I have become a big fan of firecalc thanks to this forum. When using firecalc I usually use the default CPI but have also played around with changing the inflation percentage. Similar to other posters, I'm shocked at the difference a small change in inflation creates. So first question: What percentage do most use for this?

I've been using 3.25% - 4%, based on Decade Inflation Chart

FWIW, SmartMoney Retirement Planner - SmartMoney.com allows you to adjust/use different inflation rates for different expense categories (Housing, Transport, Medical, Essentials, Discretionary). By breaking down expenses, it's possible to assign a weighted average for use in FireCalc.

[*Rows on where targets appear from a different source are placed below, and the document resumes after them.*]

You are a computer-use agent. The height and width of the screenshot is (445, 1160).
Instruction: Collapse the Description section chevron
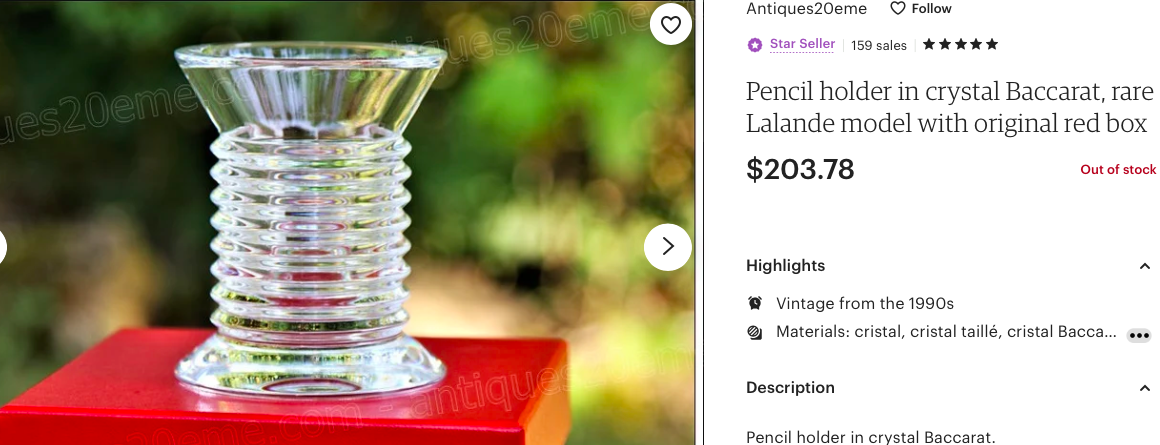[1144, 388]
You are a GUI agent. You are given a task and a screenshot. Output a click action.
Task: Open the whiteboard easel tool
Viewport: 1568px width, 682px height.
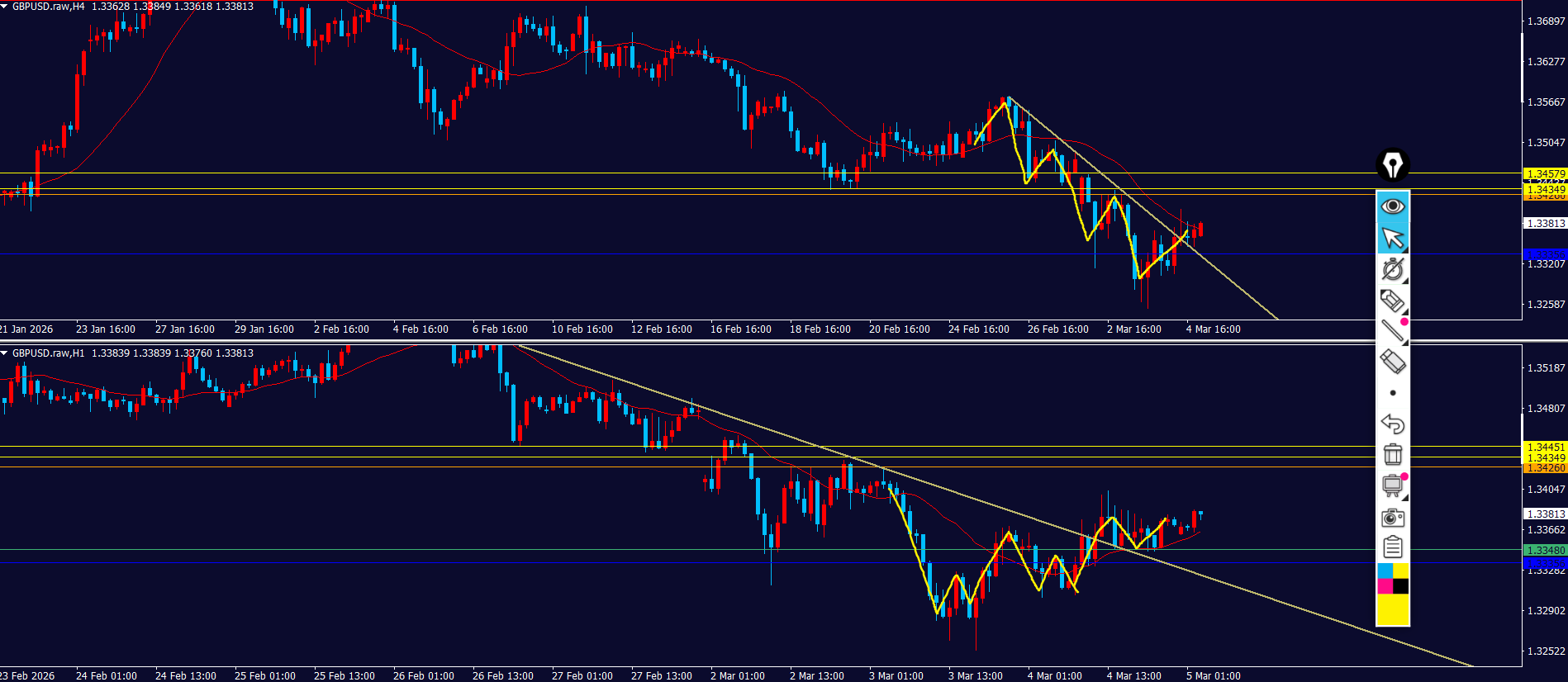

Thanks for the input. I guess in my simple way of thinking, most persons in retirement are not in such a high consumption mode and I would think could also more easily modify consumption.

Also, some theories state consumption/expenses tend to be higher in early retirement than in later years.

Tyro
 
In retirement there is great freedom to implement one's own version of "chained CPI". One is free to move pretty much anywhere and dial in one's preference for things such as weather, taxes, rural vs city etc etc. Likewise, it's easy to substitute and improvise. Produce goes thru the roof - we grow our own. Gas prices spike? I no longer have to commute to a job so instead of driving to town every day, once a week will do. If I'm really serious about it, move to an area of town within walking distance of grocery stores etc. Gas prices no longer a factor. To me the essence of ER is that I pretty much have maximum freedom (as is possible in this world anyway) to change my environment to suit my needs. And that includes dealing with inflation.